Your ACO will achieve success if you measure improvement of patients over time, acknowledge providers who have adopted best practices, and implement clinical and administrative interventions that result in improved outcomes for patients.

6. Create a multidimensional improvement program.

Successful ACOs tackle the largest issues impacting costs, which requires understanding those costs at a granular level.
You can achieve this by implementing an effective multidimensional improvement program that identifies and prioritizes at-risk patients in various populations based on patient risk factors, conditions, and outcomes. Take behavioral health, for example. Are your clinicians involved in integrated primary/behavioral health initiatives? Do you have formal referral arrangements with external or community resources? Do you provide or arrange for patient programs for education and risk prevention or management?

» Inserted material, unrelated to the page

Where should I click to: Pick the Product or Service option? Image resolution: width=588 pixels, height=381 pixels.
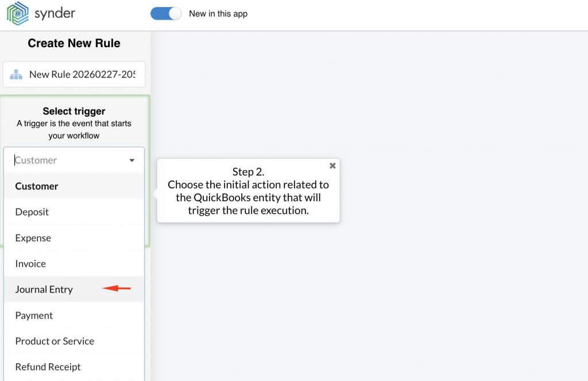(55, 341)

You can supercharge your ACO.

ACOs are in competition with other value-based payment models - Medicare Advantage Plans, physician organizations backed by equity, large hospital-based systems. That competition affects the long term sustainability of all ACOs to attract physicians and patients. It’s not enough for you to just keep doing what you’ve been doing and hold down costs without sacrificing your physician network and patient health outcomes. Your ACO might chug along for a little while, but it will eventually crash. So implement these six strategies and supercharge your ACO today to create value for your organization and your patients.

Theresa Hush is CEO and co-founder of Roji Health Intelligence. Hush is also a healthcare strategist and change expert with experience across the healthcare spectrum, including public, non-profit and private sectors.